Barry Ashworth

Personal information
- Date of birth: 18 August 1942
- Place of birth: Stockport, England
- Date of death: 10 December 2024 (aged 82)
- Place of death: Bangor, Wales
- Position: Wing half

Senior career*
- Years: Team / Apps / (Gls)
- c 1962–1963: Bangor City
- 1963–1965: Southend United / 31 / (5)
- 1965–1966: Hartlepools United / 45 / (4)
- 1966–1967: Tranmere Rovers / 21 / (3)
- 1967–1970: Chester / 119 / (12)
- 1970–?: Altrincham
- Ellesmere Port Town
- ?–1974: Altrincham
- 1974–?: Bangor City

Managerial career
- 1975: Bangor City (caretaker)

= Barry Ashworth (footballer) =

English footballer (1942–2024)

Barry Ashworth (18 August 1942 – 10 December 2024) was an English footballer.

==Playing career==
Ashworth was playing Non-League football for Bangor City before he joined Southend United in 1963. Spells with Hartlepools United (1965-66 season) and Tranmere Rovers followed, before moving to Chester in time for 1967–68.

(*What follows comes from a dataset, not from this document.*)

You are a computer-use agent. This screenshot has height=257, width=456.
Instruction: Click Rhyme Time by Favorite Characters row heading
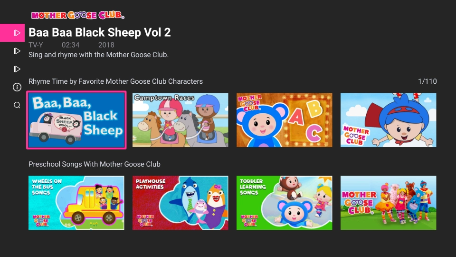[115, 81]
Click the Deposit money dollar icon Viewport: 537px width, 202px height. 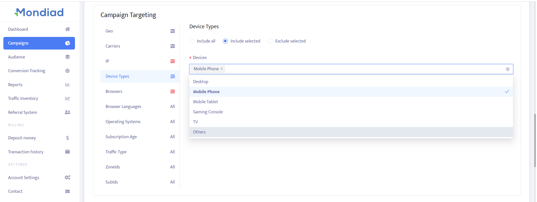point(67,138)
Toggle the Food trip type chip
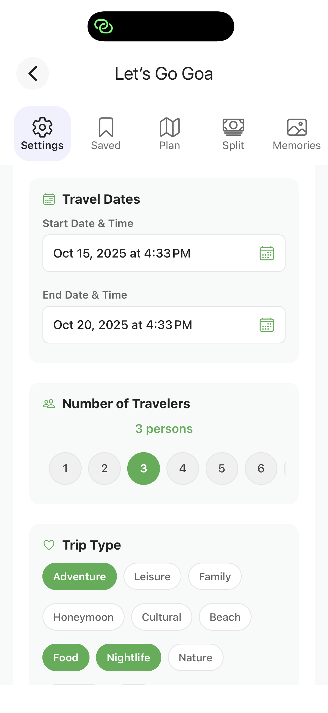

At Chester, Ashworth had a reputation as a popular but volatile player. In his final season at the club (1969–70) he was twice hit with six-week suspensions for disciplinary reasons. The second suspension led to him being placed on the transfer list and he ended his career in The Football League, joining Altrincham. He went on to play for Ellesmere Port Town before a second spell with Altrincham.

Ashworth later returned to Bangor and enjoyed a spell as caretaker player-manager of the club.

==Death==
Ashworth died on 10 December 2024, at the age of 82.